BUFFALO, N.Y. (AP) — The death toll from the pre-Christmas blizzard that paralyzed much of the Buffalo region and country rose to 27 in western New York, it said Monday, a disaster in its history.
The dead were found in cars, in houses and in snowmen. Some died while shoveling snow. A storm that has hit much of the country is now believed to have killed at least 48 people across the country, with rescue and recovery efforts continuing on Monday.
A blizzard hit western New York Friday and Saturday, stranded drivers, lost power and prevented emergency services from reaching residents in frigid homes and stranded cars.
A huge snowdrift nearly covered cars on Monday, with thousands of homes, some decorated with dimmed holiday displays, but a lack of power left them in the dark.
The massive storm is expected to claim more lives as it has trapped some residents inside their homes and failed to provide power to tens of thousands of homes and businesses.
Extreme weather has spread from the Great Lakes near Canada to the Rio Grande along the border with Mexico. About 60% of the US population faced some kind of winter weather advisory or warning, with temperatures well below normal from east of the Rocky Mountains to the Appalachian Mountains.
The National Weather Service said Sunday that frigid Arctic air “covering much of the eastern half of the United States” will slowly recede.
In Buffalo, we watched hurricane-force winds and snow create whiteout conditions that paralyzed emergency response efforts.
New York Governor Kathy Hochul said nearly all fire trucks in the city were stranded on Saturday and pleaded with people to respect the ongoing driving ban in the area on Sunday.National Weather Service Total snowfall at Buffalo Niagara International Airport was 43 inches (1.1 meters) as of 7 a.m. Sunday, according to the Buffalo Niagara International Airport. Officials said the airport will be closed until Tuesday morning.
With snow swirling over pristine, impassable streets, forecasters predicted an additional 1 to 2 feet (30 to 60 centimeters) in some areas by early Monday morning in gusts of wind up to 40 miles (64 kilometers) per hour. I warned you that it might snow. Police said there were two “isolated” cases of looting during the storm on Sunday night.

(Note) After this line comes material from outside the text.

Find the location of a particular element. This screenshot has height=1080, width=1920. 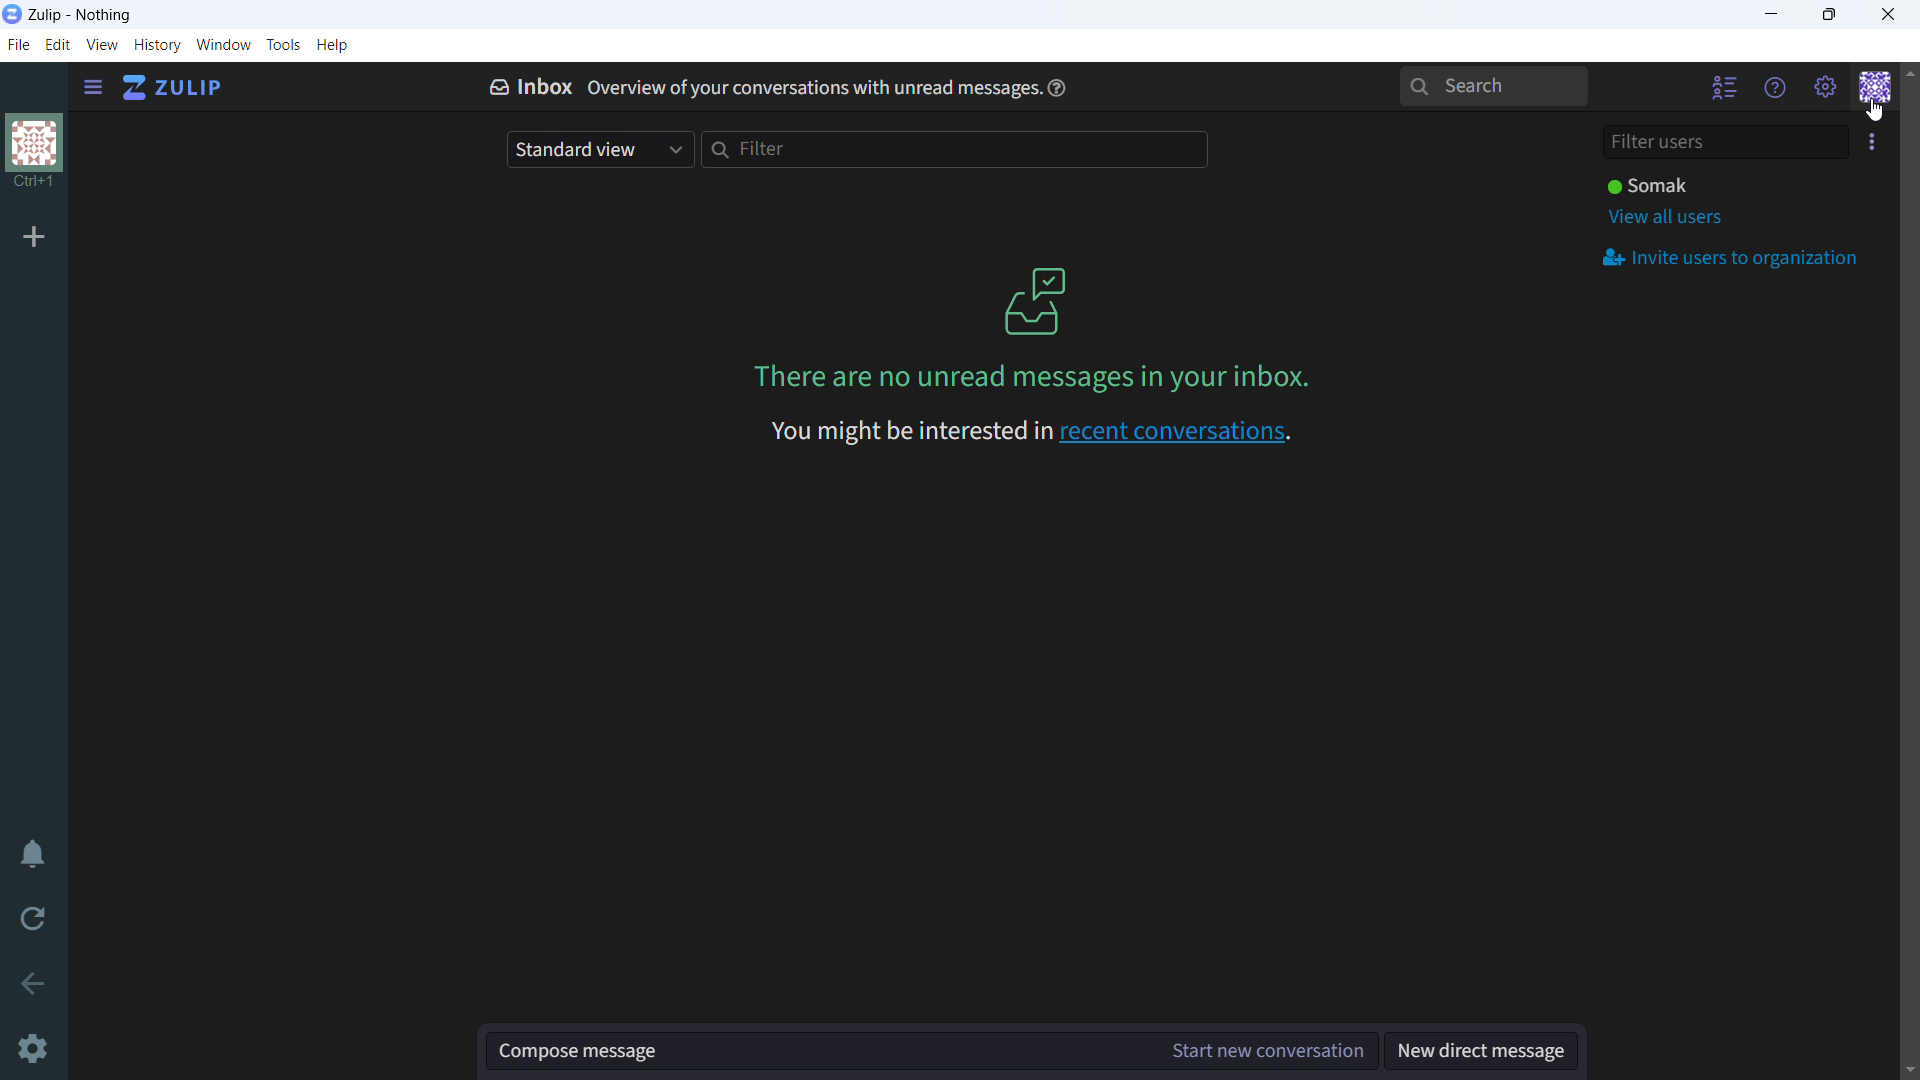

Two people died Friday at their suburban home in Cheektowaga, New York. Because the paramedics weren’t there in time to treat their condition. Erie County Administrator Mark Polonkers said 10 people died during the storm, including six in Buffalo, and warned that more could be dead.
“Some were found in cars, others were found on the road in snowmen,” Polonkaerts said. “I know people who have been stuck in their cars for more than two days.”
Sub-zero conditions and power outages caused the Buffalonians to rush to get anywhere in the heat. Hochol calls it the city’s longest-lasting blizzard ever.
Dijak Ilunga of Gaithersburg, Md., was en route to spending Christmas with his daughters on Friday to visit relatives in Hamilton, Ontario when his SUV got stuck in Buffalo. Instead, they left their engines running for hours, swaying in the wind and almost buried in the snow.
By 4am on Saturday, fuel was almost gone, so Ilunga made the desperate choice to risk a howling storm to reach a nearby shelter. He carried his 6-year-old Destiny on his back, while 16-year-old Cindy cradled a Pomeranian puppy and followed in his footsteps during the drift.
“If I stay in the car, I will die here with my children,” recalled Ilunga. He cried as his family walked through the shelter door. “It’s something I will never forget in my life.”
Hundreds of flight cancellations are already expected after the bomb cyclone as travelers’ weather continues to deteriorate — when atmospheric pressure dropped rapidly during a strong storm — occurred near the Great Lakes, stirring up blizzard conditions such as high winds and snow.
The storm caused power outages in communities from Maine to Seattle. According to poweroutage.us, he had less than 100,000 customers without power at 7 a.m. EDT Monday, down from his peak of 1.7 million.
The mid-Atlantic grid operator called on 65 million consumers to conserve energy amid Saturday’s freeze.
Storm-related deaths were reported across the country, from six motorists killed in crashes in Missouri, Kansas and Kentucky to a woman who fell into the ice of the Wisconsin River.
In Jackson, Mississippi, city officials announced that residents must boil their drinking water on Christmas Day. Because the waterway burst in the extreme cold
Breiberg reported from Dallas. His AP journalist Mike Schneider from Orlando, Florida. Stephanie Dazio in Los Angeles. Jonathan Mathis of Charleston, West Virginia. Ron Todd of Philadelphia. John Lavy of Charleston, West Virginia. Mark Levy of Harrisburg, Pennsylvania. Jeff Martin of Atlanta. Wilson Ring of Stowe, Vermont contributed to this report.